Festival Theatre 2016: “Devils in Human Shape”

Stephen M Hornby, our National Theatre Coordinator, continues his cataloguing of Festival Theatre with a look at Tom Marshman‘s 2016 piece “Devils in Human Shape”.

TOM MARSHMAN, DANNY PROSSER AND RACHEL CLERK (LEFT TO RIGHT) AS THE GEORGIAN GOSSIPERS

TOM MARSHMAN, DANNY PROSSER AND RACHEL CLERK (LEFT TO RIGHT) AS THE GEORGIAN GOSSIPERS

When approaching working with archive to create drama, there can be an unspoken preferencing of stage realism, of trying to recreate and represent people and events “as they were”, or in as close an approximation as the state of historical research at the time allows.  I was keen that we also supported work that used archive as its starting point, but was bold and metaphorical with how it approached the dramatisation of that material.  Tom Marshman approached us with a piece he was developing called “Devils in Human Shape” and we immediately saw the potential of the piece to demonstrate this and took on the producer role, successfully securing funding from the Arts Council of England to support further development and performances.

The piece used a selection of court cases dating back to 1732, detailing the crime of sodomy.  Steve Poole acted as the historical advsier on the project.  Five cases were identified as having  the most theatrical mileage.  Information was collated from a mixture of newspaper reports, letters and court records. This information was used to develop three black lace veiled gossip characters that tell the story of these people. The ‘gossipers’ told these true stories through innuendo and malicious extortion –this was a particular issue in the 18th Century.  The title of the piece, ‘Devils in Human Shape”, was a name given to the sodomites of that time by a highly judgmental society, represented by these black lace characters.

The piece was twenty minutes long and worked with the language that is found in all of the original documents; the words are loaded with imagery.

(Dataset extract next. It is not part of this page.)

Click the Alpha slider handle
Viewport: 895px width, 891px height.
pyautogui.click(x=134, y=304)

The three ‘gossipers’, dressed head to foot in black lace, stood, sat and mingled with the audience to reveal in-depth information about each case, at first abstracting pieces of information before later moving into telling deatiled narratives.

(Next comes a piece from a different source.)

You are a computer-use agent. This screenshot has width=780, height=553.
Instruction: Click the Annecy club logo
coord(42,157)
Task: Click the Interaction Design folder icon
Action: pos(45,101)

The piece played with the act of utterance and sound levels.  Some of the stories and descriptions lent themselves to isolated whispered conversations or echoes but eventually these joined together to create a cacophony of voices. The gossipers operated as the malignant voice of society, which was intolerant and judgmental. They brought to life formal documents through a playful and sinister mode of communicating which could be more almost as a voice from the street of that time. The overall aim was to bring life to the documents that exist in record offices so that they became text that is visceral, delivered in a way that is uniquely immersive, where the mode of delivery matches the intention of the characters.

Here are some examples of the dramatised records:

 “The night White arrived, an inn servant, Mary Lowland, heard a ‘rumbling noise’ in their room, so went in and found them ‘both undressed and lying in a very indecent posture, the said Cummings’s backside being in the said White’s lap.  He was said to be a ‘vagrant’ and a ‘dirty boy’, by his landlord ‘out of a greedy desire to make double money out of his lodgings’.”

At the end of the piece there was a present-day recorded epilogue, a story detailing the specifics of a modern day hook-up.  This straightforward, without shame, telling of a ‘Grinder’ smartphone app meeting by the historical researcher of the piece, highlighted the difference between the stories and the levels of social tolerance in the two periods of time. The piece was made shown at the V&A in London, Shrewsbury Arts Centre and the M-Shed in Bristol as part of each cities LGBT HM festvals.